(Stored records)

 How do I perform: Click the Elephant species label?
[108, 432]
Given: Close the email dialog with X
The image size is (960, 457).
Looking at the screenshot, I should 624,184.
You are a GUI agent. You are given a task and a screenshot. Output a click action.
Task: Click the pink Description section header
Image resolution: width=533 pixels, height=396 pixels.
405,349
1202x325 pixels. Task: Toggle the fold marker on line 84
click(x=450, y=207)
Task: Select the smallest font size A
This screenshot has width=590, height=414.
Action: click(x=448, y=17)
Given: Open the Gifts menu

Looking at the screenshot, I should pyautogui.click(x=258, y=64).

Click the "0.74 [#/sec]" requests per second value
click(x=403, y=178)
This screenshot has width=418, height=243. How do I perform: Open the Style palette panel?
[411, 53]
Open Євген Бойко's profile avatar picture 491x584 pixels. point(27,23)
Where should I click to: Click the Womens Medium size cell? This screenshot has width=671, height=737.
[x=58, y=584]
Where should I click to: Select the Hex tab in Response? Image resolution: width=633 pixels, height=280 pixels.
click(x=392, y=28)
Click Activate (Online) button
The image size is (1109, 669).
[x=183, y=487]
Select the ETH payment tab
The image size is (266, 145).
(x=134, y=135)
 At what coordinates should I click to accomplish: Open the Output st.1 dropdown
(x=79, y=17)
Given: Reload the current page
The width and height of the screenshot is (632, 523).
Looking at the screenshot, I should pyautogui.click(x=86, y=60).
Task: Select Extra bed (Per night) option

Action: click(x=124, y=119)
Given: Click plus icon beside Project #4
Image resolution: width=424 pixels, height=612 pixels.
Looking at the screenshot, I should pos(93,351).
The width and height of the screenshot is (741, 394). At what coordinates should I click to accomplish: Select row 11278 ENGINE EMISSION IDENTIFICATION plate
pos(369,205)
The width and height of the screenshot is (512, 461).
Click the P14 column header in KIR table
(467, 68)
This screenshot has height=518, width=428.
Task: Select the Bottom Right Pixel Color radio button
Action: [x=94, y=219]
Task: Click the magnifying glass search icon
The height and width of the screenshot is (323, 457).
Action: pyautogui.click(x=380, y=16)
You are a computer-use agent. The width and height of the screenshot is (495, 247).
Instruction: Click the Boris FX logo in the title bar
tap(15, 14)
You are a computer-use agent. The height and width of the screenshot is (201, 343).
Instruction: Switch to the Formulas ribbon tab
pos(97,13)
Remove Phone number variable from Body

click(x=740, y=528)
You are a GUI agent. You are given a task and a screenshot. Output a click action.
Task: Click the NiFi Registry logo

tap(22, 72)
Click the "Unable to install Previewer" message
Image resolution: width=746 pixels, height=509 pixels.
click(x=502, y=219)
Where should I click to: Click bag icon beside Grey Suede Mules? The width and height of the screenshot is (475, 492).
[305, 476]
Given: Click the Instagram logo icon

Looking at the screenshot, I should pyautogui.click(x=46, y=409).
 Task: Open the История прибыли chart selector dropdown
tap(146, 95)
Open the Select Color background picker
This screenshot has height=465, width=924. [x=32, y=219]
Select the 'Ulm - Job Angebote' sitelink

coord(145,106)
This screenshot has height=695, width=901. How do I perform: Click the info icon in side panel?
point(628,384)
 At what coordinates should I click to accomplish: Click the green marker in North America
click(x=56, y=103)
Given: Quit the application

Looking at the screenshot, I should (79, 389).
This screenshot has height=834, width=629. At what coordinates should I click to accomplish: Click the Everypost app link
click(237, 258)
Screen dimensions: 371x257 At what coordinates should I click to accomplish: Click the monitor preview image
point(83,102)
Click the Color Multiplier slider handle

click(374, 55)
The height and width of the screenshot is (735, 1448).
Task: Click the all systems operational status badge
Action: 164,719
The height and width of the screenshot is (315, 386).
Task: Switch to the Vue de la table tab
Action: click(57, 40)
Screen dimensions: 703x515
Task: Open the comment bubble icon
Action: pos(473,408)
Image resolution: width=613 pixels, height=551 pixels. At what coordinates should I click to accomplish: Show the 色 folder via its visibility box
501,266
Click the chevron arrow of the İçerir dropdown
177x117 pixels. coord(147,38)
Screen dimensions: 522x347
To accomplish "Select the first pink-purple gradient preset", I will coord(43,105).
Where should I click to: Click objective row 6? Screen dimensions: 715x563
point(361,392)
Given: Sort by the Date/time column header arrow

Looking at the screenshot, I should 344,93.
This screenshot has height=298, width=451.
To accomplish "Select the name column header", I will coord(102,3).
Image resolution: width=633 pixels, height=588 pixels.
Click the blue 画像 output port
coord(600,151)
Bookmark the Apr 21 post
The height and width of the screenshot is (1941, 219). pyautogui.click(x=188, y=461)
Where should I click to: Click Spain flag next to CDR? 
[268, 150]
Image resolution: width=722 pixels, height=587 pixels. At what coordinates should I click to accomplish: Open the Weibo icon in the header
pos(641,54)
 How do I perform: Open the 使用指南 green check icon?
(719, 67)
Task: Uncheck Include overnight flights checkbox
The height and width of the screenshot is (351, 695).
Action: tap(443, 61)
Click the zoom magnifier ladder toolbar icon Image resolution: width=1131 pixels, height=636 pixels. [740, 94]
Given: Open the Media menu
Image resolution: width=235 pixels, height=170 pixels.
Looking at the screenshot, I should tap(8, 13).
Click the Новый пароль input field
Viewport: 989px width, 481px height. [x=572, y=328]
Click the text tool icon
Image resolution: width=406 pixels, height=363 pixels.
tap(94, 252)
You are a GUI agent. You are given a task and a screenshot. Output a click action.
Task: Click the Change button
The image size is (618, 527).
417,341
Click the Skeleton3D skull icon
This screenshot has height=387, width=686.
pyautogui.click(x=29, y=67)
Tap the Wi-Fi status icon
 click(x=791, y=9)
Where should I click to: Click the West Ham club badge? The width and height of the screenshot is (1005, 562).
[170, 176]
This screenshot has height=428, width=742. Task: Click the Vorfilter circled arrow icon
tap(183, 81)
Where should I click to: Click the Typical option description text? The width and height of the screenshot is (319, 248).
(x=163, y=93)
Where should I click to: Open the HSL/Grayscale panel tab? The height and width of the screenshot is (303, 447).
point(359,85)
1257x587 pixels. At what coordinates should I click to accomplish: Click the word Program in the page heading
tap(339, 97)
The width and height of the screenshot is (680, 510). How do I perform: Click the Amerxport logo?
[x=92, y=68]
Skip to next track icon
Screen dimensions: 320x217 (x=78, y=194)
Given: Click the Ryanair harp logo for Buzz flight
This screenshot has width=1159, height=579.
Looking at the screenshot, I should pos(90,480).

## What you will do
Give back the entries exactly. Omit none of them.

## Output of the exercise
 How do I perform: Click the Elephant species label?
[108, 432]
Given: Close the email dialog with X
The image size is (960, 457).
Looking at the screenshot, I should 624,184.
You are a GUI agent. You are given a task and a screenshot. Output a click action.
Task: Click the pink Description section header
Image resolution: width=533 pixels, height=396 pixels.
405,349
1202x325 pixels. Task: Toggle the fold marker on line 84
click(x=450, y=207)
Task: Select the smallest font size A
This screenshot has width=590, height=414.
Action: click(x=448, y=17)
Given: Open the Gifts menu

Looking at the screenshot, I should pyautogui.click(x=258, y=64).

Click the "0.74 [#/sec]" requests per second value
click(x=403, y=178)
This screenshot has width=418, height=243. How do I perform: Open the Style palette panel?
[411, 53]
Open Євген Бойко's profile avatar picture 491x584 pixels. point(27,23)
Where should I click to: Click the Womens Medium size cell? This screenshot has width=671, height=737.
[x=58, y=584]
Where should I click to: Select the Hex tab in Response? Image resolution: width=633 pixels, height=280 pixels.
click(x=392, y=28)
Click Activate (Online) button
The image size is (1109, 669).
[x=183, y=487]
Select the ETH payment tab
The image size is (266, 145).
(x=134, y=135)
 At what coordinates should I click to accomplish: Open the Output st.1 dropdown
(x=79, y=17)
Given: Reload the current page
The width and height of the screenshot is (632, 523).
Looking at the screenshot, I should pyautogui.click(x=86, y=60).
Task: Select Extra bed (Per night) option

Action: click(x=124, y=119)
Given: Click plus icon beside Project #4
Image resolution: width=424 pixels, height=612 pixels.
Looking at the screenshot, I should pos(93,351).
The width and height of the screenshot is (741, 394). At what coordinates should I click to accomplish: Select row 11278 ENGINE EMISSION IDENTIFICATION plate
pos(369,205)
The width and height of the screenshot is (512, 461).
Click the P14 column header in KIR table
(467, 68)
This screenshot has height=518, width=428.
Task: Select the Bottom Right Pixel Color radio button
Action: [x=94, y=219]
Task: Click the magnifying glass search icon
The height and width of the screenshot is (323, 457).
Action: pyautogui.click(x=380, y=16)
You are a computer-use agent. The width and height of the screenshot is (495, 247).
Instruction: Click the Boris FX logo in the title bar
tap(15, 14)
You are a computer-use agent. The height and width of the screenshot is (201, 343).
Instruction: Switch to the Formulas ribbon tab
pos(97,13)
Remove Phone number variable from Body

click(x=740, y=528)
You are a GUI agent. You are given a task and a screenshot. Output a click action.
Task: Click the NiFi Registry logo

tap(22, 72)
Click the "Unable to install Previewer" message
Image resolution: width=746 pixels, height=509 pixels.
click(x=502, y=219)
Where should I click to: Click bag icon beside Grey Suede Mules? The width and height of the screenshot is (475, 492).
[305, 476]
Given: Click the Instagram logo icon

Looking at the screenshot, I should pyautogui.click(x=46, y=409).
 Task: Open the История прибыли chart selector dropdown
tap(146, 95)
Open the Select Color background picker
This screenshot has height=465, width=924. [x=32, y=219]
Select the 'Ulm - Job Angebote' sitelink

coord(145,106)
This screenshot has height=695, width=901. How do I perform: Click the info icon in side panel?
point(628,384)
 At what coordinates should I click to accomplish: Click the green marker in North America
click(x=56, y=103)
Given: Quit the application

Looking at the screenshot, I should (79, 389).
This screenshot has height=834, width=629. At what coordinates should I click to accomplish: Click the Everypost app link
click(237, 258)
Screen dimensions: 371x257 At what coordinates should I click to accomplish: Click the monitor preview image
point(83,102)
Click the Color Multiplier slider handle

click(374, 55)
The height and width of the screenshot is (735, 1448).
Task: Click the all systems operational status badge
Action: 164,719
The height and width of the screenshot is (315, 386).
Task: Switch to the Vue de la table tab
Action: click(57, 40)
Screen dimensions: 703x515
Task: Open the comment bubble icon
Action: pos(473,408)
Image resolution: width=613 pixels, height=551 pixels. At what coordinates should I click to accomplish: Show the 色 folder via its visibility box
501,266
Click the chevron arrow of the İçerir dropdown
177x117 pixels. coord(147,38)
Screen dimensions: 522x347
To accomplish "Select the first pink-purple gradient preset", I will coord(43,105).
Where should I click to: Click objective row 6? Screen dimensions: 715x563
point(361,392)
Given: Sort by the Date/time column header arrow

Looking at the screenshot, I should 344,93.
This screenshot has height=298, width=451.
To accomplish "Select the name column header", I will coord(102,3).
Image resolution: width=633 pixels, height=588 pixels.
Click the blue 画像 output port
coord(600,151)
Bookmark the Apr 21 post
The height and width of the screenshot is (1941, 219). pyautogui.click(x=188, y=461)
Where should I click to: Click Spain flag next to CDR? 
[268, 150]
Image resolution: width=722 pixels, height=587 pixels. At what coordinates should I click to accomplish: Open the Weibo icon in the header
pos(641,54)
 How do I perform: Open the 使用指南 green check icon?
(719, 67)
Task: Uncheck Include overnight flights checkbox
The height and width of the screenshot is (351, 695).
Action: tap(443, 61)
Click the zoom magnifier ladder toolbar icon Image resolution: width=1131 pixels, height=636 pixels. [740, 94]
Given: Open the Media menu
Image resolution: width=235 pixels, height=170 pixels.
Looking at the screenshot, I should tap(8, 13).
Click the Новый пароль input field
Viewport: 989px width, 481px height. [x=572, y=328]
Click the text tool icon
Image resolution: width=406 pixels, height=363 pixels.
tap(94, 252)
You are a GUI agent. You are given a task and a screenshot. Output a click action.
Task: Click the Change button
The image size is (618, 527).
417,341
Click the Skeleton3D skull icon
This screenshot has height=387, width=686.
pyautogui.click(x=29, y=67)
Tap the Wi-Fi status icon
 click(x=791, y=9)
Where should I click to: Click the West Ham club badge? The width and height of the screenshot is (1005, 562).
[170, 176]
This screenshot has height=428, width=742. Task: Click the Vorfilter circled arrow icon
tap(183, 81)
Where should I click to: Click the Typical option description text? The width and height of the screenshot is (319, 248).
(x=163, y=93)
Where should I click to: Open the HSL/Grayscale panel tab? The height and width of the screenshot is (303, 447).
point(359,85)
1257x587 pixels. At what coordinates should I click to accomplish: Click the word Program in the page heading
tap(339, 97)
The width and height of the screenshot is (680, 510). How do I perform: Click the Amerxport logo?
[x=92, y=68]
Skip to next track icon
Screen dimensions: 320x217 (x=78, y=194)
Given: Click the Ryanair harp logo for Buzz flight
This screenshot has width=1159, height=579.
Looking at the screenshot, I should pos(90,480).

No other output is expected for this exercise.